Sodium bicarb ( TCA overdose or suspected hyperK)

Adenosine

D50, 25, 10

Narcan

Calcium chloride

Glucagon

Pit

Lasix

Bumex

PO tylenol and Mltrin

Toradol

NTG IV, SL, and paste

Heparin

Proparacaine (optic)

Hurricaine spray

neosynephryn (nasal)

ASA

Haldol

Romazicon

Zofran ( thank god!)

Compazine

Phenergan

I think I got them all, probably forgot 1 or 2, but you get the idea! I love working EMS in this state for this reason and because of the off line medical directio unless you need to consult them.

Happy

When I was working as a paramedic in south Arkansas (two different agencies) our scope was essentially "you can do whatever paramedics are certified to do." That said, our protocols were liberal and mirrored a paramedic textbook (never read them actually). We didn't call in for anything but to give a patient report prior to arrival at a hospital.

Could not caring enough to even read the protocols be a reason why some MDs don't trust their Paramedics? Some in TX thought they were above reading the protocols for RSI and ended up with some bad results especially for the patient.

Textbooks can vary and so can the instruction by the schools. Also, just because your state scope of practice says you can does not always mean you should. A Paramedic who might get one intubation attempt per year, either successful or unsuccessful, probably should not be allowed to do RSI. A Paramedic who has never intubated a child or done a cric but just read about these procedures 10 years ago in a textbook without any additional retraining probably shouldn't be bragging about how they can do everything either.

Can put in umbilical lines, have not had to do this though.

Is this for specialized neonatal teams, which do have expanded scope of practice?

Or, is this for the field Paramedic?
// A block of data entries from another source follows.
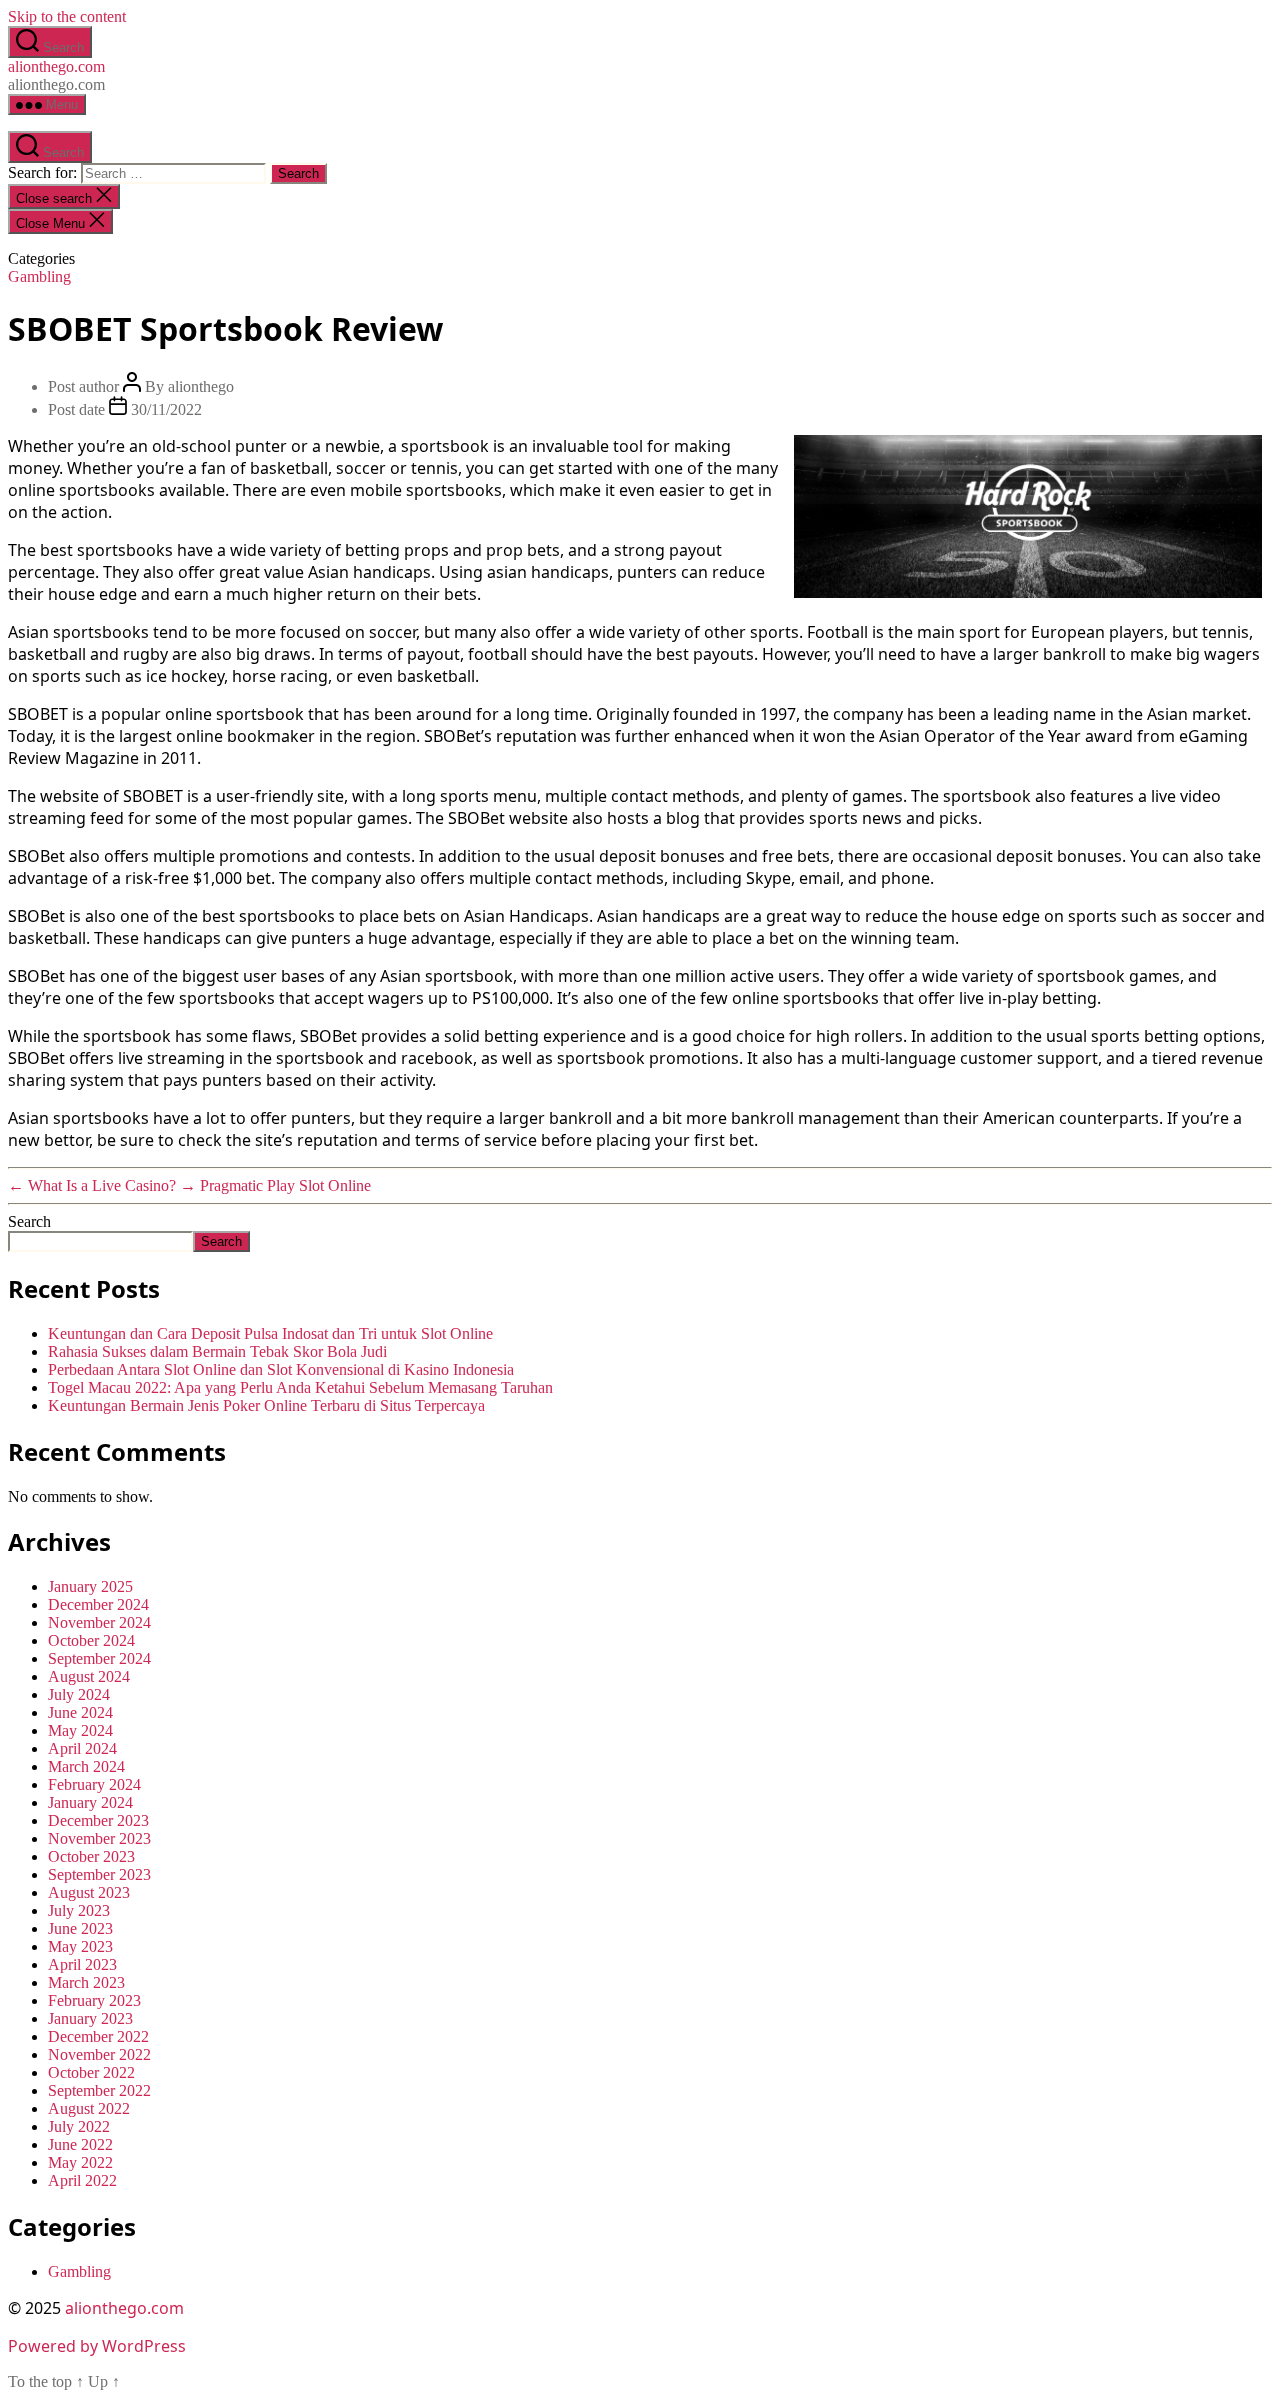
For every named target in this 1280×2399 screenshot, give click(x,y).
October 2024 (91, 1640)
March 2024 (86, 1766)
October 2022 (91, 2072)
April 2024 (82, 1748)
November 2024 (99, 1622)
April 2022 (82, 2180)
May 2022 (80, 2162)
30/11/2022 (166, 409)
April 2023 (82, 1964)
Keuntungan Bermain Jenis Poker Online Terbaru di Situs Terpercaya (266, 1405)
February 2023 (94, 2000)
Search (29, 1221)
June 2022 (80, 2144)
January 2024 (90, 1802)
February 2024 (94, 1784)
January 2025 (90, 1586)
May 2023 (80, 1946)
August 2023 (89, 1892)
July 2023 (79, 1910)
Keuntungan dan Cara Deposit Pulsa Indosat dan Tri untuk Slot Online (270, 1333)
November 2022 (99, 2054)
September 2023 (99, 1874)
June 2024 (80, 1712)
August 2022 (89, 2108)
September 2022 (99, 2090)
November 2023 (99, 1838)
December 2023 (98, 1820)
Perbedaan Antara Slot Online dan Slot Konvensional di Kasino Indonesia (281, 1369)
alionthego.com (56, 66)
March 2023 (86, 1982)
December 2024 (98, 1604)
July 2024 (79, 1694)
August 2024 (89, 1676)
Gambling (39, 276)
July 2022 (79, 2126)
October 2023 (91, 1856)
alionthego (201, 386)
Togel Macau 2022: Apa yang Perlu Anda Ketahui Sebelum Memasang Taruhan (300, 1387)
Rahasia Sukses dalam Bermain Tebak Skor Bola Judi (217, 1351)
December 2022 (98, 2036)
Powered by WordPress (97, 2346)
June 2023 (80, 1928)
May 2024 (80, 1730)
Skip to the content (67, 16)
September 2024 (99, 1658)
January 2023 (90, 2018)
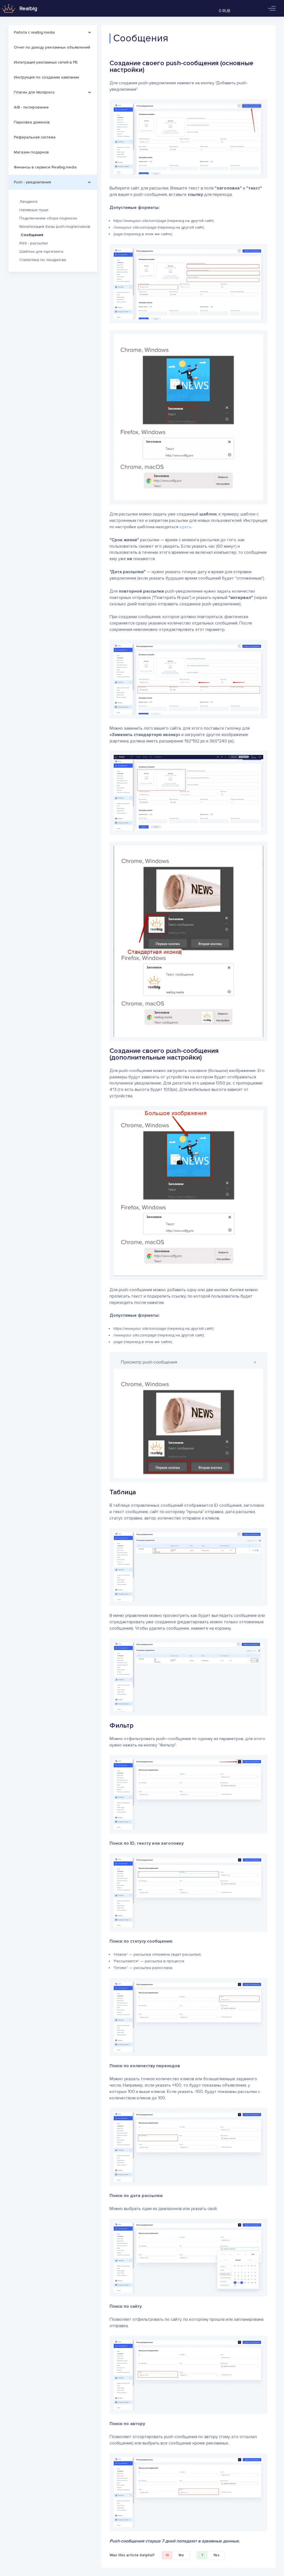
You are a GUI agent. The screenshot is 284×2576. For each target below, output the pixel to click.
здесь (185, 527)
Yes (210, 2555)
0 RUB (224, 11)
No (175, 2555)
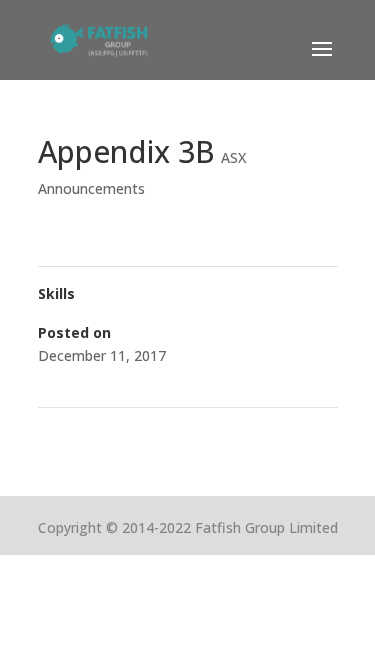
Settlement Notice (106, 433)
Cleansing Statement (262, 433)
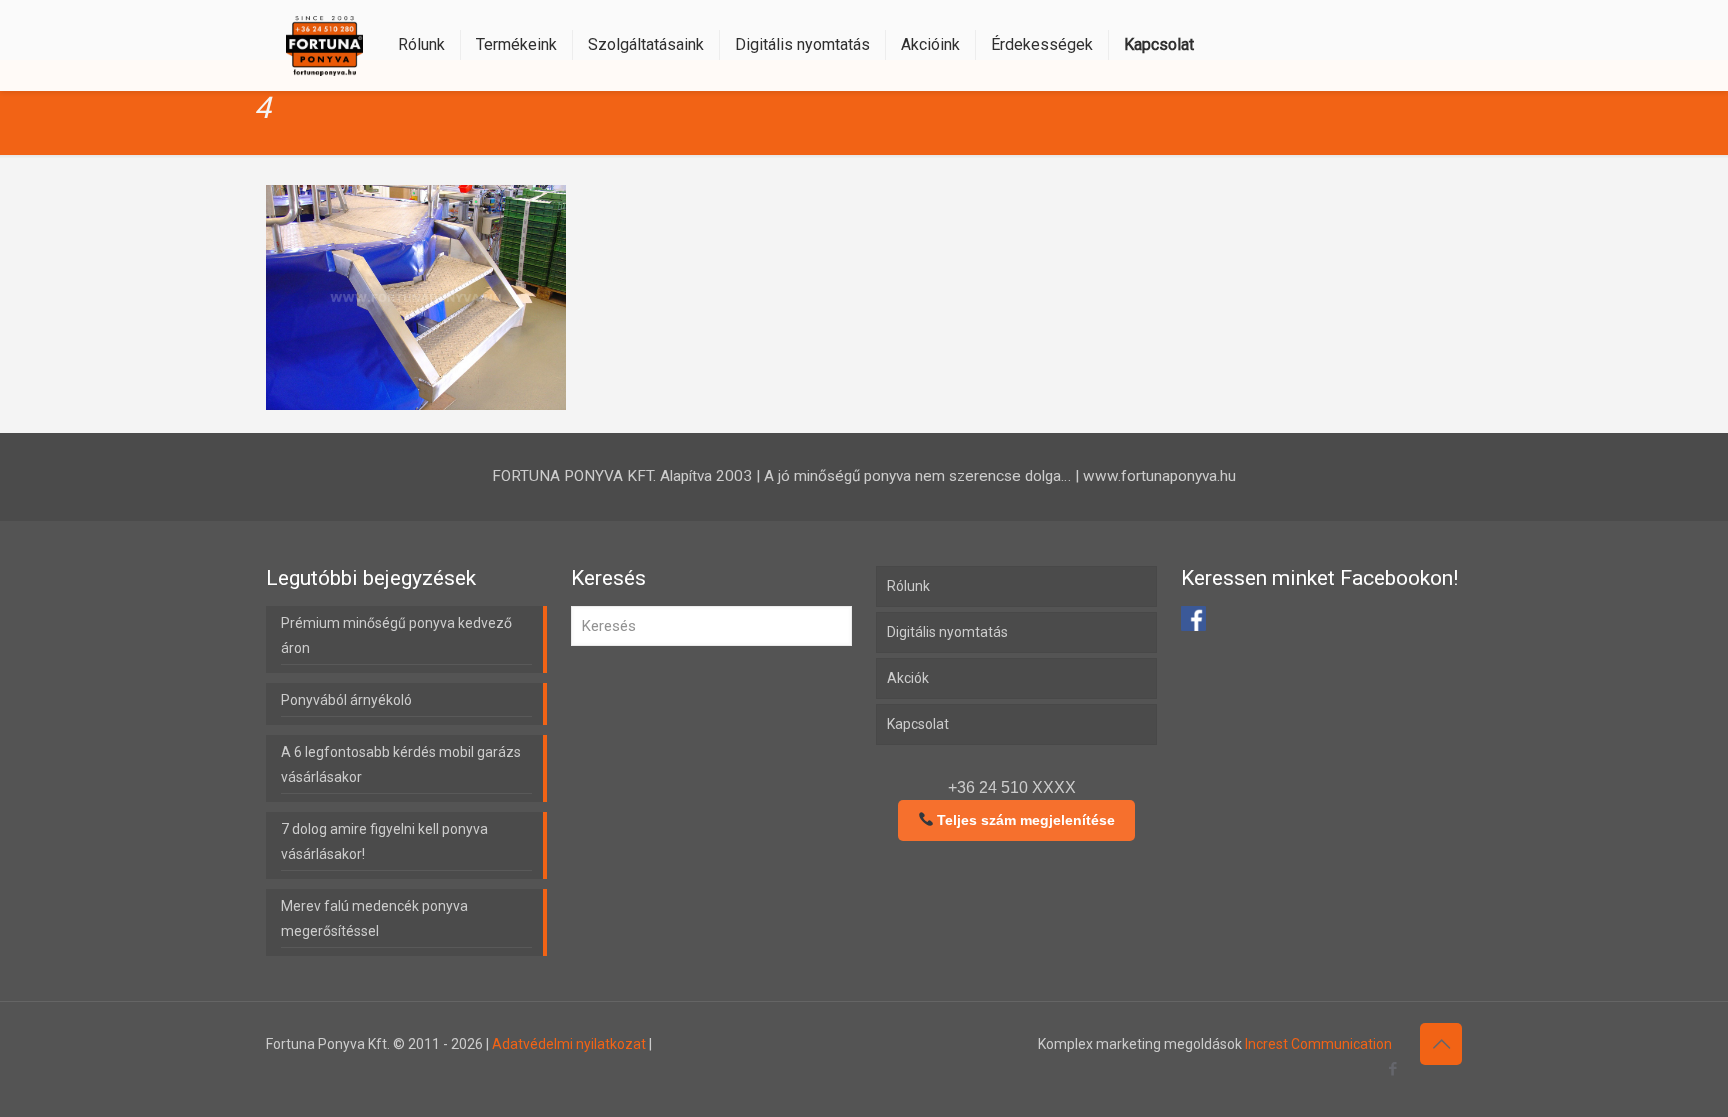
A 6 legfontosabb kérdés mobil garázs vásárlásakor (401, 764)
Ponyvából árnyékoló (346, 700)
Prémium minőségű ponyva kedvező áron (396, 635)
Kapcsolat (918, 724)
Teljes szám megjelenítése (1024, 820)
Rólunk (908, 586)
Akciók (908, 678)
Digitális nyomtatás (947, 632)
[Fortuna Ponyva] (324, 45)
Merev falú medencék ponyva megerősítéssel (374, 918)
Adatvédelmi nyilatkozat (569, 1044)
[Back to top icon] (1441, 1044)
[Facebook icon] (1392, 1069)
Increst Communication (1318, 1044)
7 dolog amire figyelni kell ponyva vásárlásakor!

If so, what size lines do you carry and what meds can be given without X-Ray confirmation?

Cannulation with an IV catheter is discussed as an option for IV access but by no means is it the same as the long umbilical lines placed by neonatal teams.

Specializes in CCT.

Huge advocate for prehospital medicine, but...

EMS scope of practice is far to big for what passes as a paramedic in a lot of areas of the country.

The Paramedic scope of practice used to be a lot larger and several more advanced procedures were taught in the Paramedic class. If you look in the earlier editions of Nancy Caroline's book you will find pericardiocentesis, chest tube placement, retrograde intubation and subclavian central lines. You will also notice the drug boxes were quite heavy for all the ACLS meds and NaHCO3 was given when in doubt for everything. But as more hospitals, trauma centers and HEMS programs developed, most of these advanced procedures were found to be unnecessary for every Paramedic service. Lasix is another drug that is no longer considered necessary for every patient with crackles.

So, it may not be that your scope is being limited but rather all the skills and meds done by one service in rural nowhere, like Ada county, may not be appropriate who for an ALS truck which has a hospital within 10 blocks from anywhere in their area. Medicine also evolves to where some medications or procedures may no longer be considered as appropriate but for some in EMS who do not keep up with the current trends, they may just think their Medical Director is picking on them. We could also get into a discussion as to how much is too much on scene and when you have the point of diminishing returns come about.